Perfect, you should join us.

This Saturday (the 30th) should work for me. We could go see Frozen.


----------



## Valtron

Glue said:


> I would be interested in going to the movies or a concert. LA or LB is fine with me. Anyway, are these meet ups borderline-mute-people friendly?


Yeah, we're a pretty understanding group of people. Marina Pacifica is in Long Beach, on PCH.


----------



## Valtron

Yay. :clapDoes the afternoon sound good? Then we can get dinner after. There's an Acapulco, Chipotle, Buffalo Wild Wings, a Chinese restaurant, Indian food.....or just Starbucks again.

They haven't posted movie times yet, so I'd imagine we'd know by Thursday or Friday.


----------



## Valtron

Okay, so they finally updated the movie times. I'm just looking at the afternoon shows.

Hunger Games: ‎2:40‎ ‎3:30‎ ‎4:30‎ ‎5:20‎ ‎6:10‎
Frozen: 2:45‎ ‎4:15‎ ‎

....any other movie you want to see?


----------



## Valtron

blue000 said:


> 2:40 is cool


For Frozen or Hunger Games? Also, what time would you want to meet there?


----------



## Valtron

Who else is planning on going? Please speak up. If no one else is going, then I'll probably cancel.


----------



## coffeeandflowers

I feel so bad, I forgot about the meetup. The holidays have me all messed up.


----------



## Valtron

coffeeandflowers said:


> I feel so bad, I forgot about the meetup. The holidays have me all messed up.


I figured it was probably bad timing anyway because of the holidays. Let's just plan on next week. Blue and I are down to see a movie.


----------



## min0taur

Srry people, I probably could have done that but I've been too lazy to log on. Ok maybe next weekend? I'll know by thur/fri..


----------



## Valtron

min0taur said:


> Srry people, I probably could have done that but I've been too lazy to log on. Ok maybe next weekend? I'll know by thur/fri..


Okay cool, let's plan on this Saturday.


----------



## min0taur

Looks like I wont be able to make it  One of these days though.. I hope you guys can still get something going this Sat :/


----------



## Valtron

Aaaaaaand nobody else is responding yet again.

:stu


----------



## RelinquishedHell

Valtron said:


> Aaaaaaand nobody else is responding yet again.
> 
> :stu


Lol, chill-ax yourself Valerie. I'll go to more. I won't be back in CA until the 12th though.


----------



## Valtron

RelinquishedHell said:


> Lol, chill-ax yourself Valerie. I'll go to more. I won't be back in CA until the 12th though.

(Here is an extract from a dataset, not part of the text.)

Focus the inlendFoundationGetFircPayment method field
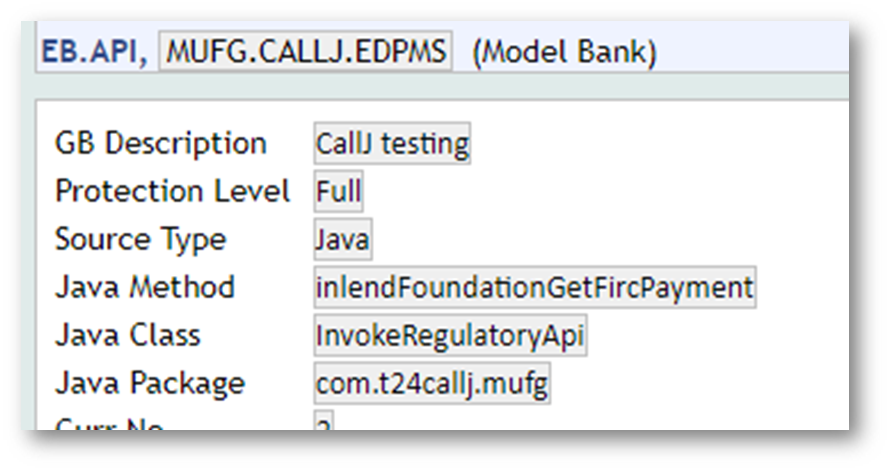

I know you're out of the country. I just don't know what happened to everyone else. Been trying to do crap for weeks now. Oh well, we've all been busy.


----------



## xanaldy

Hello! I'm new! Is there anyone from the San Fernando Valley in Los Angeles county?


----------



## coffeeandflowers

It has been so cold!! Sorry guys. The cold just makes me want to hibernate. I am not built for this weather, ha. And I was scheduled to work :doh But I really really *do* want to make it to these things. I do, I do.


----------



## Valtron

coffeeandflowers said:


> It has been so cold!! Sorry guys. The cold just makes me want to hibernate. I am not built for this weather, ha. And I was scheduled to work :doh But I really really *do* want to make it to these things. I do, I do.


Yeah, I don't blame you.
It was pouring with rain over here almost all day!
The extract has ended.